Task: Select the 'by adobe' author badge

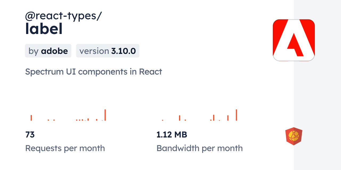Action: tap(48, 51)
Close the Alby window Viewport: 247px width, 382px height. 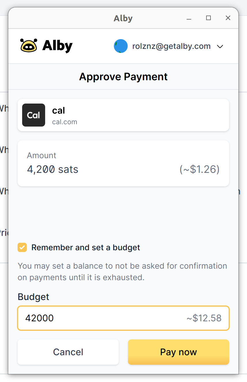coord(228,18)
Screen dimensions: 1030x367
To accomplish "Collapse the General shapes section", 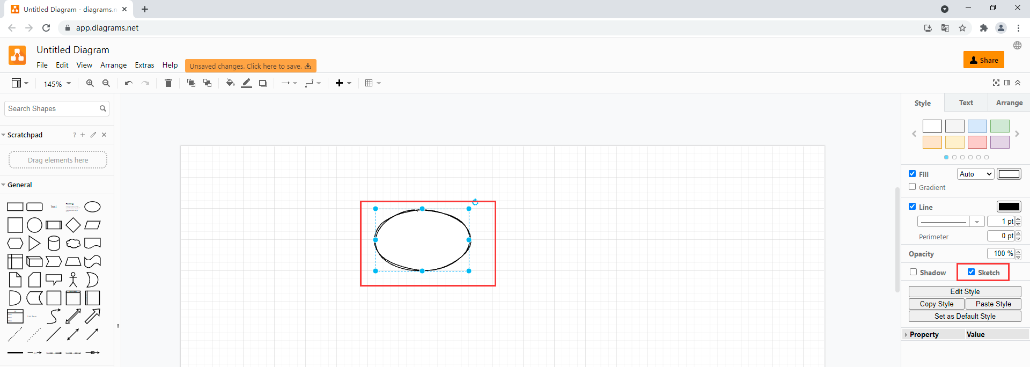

==

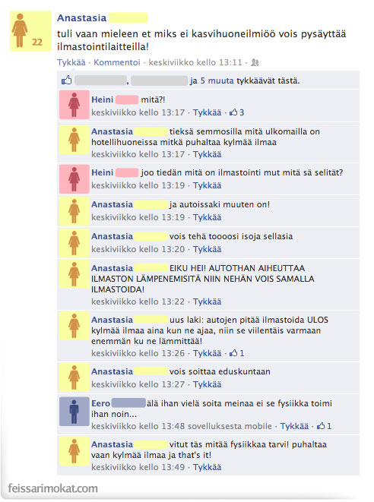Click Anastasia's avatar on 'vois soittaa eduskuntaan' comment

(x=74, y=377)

...

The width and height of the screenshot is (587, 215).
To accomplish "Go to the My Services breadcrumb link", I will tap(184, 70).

* _Exercise goal_:
What are the lines above from the one with "Screen dimensions: 1030x367" to the one with "the General shapes", both included? Reproduce them exactly, without pictures.

* _Exercise answer_:
Screen dimensions: 1030x367
To accomplish "Collapse the General shapes section", 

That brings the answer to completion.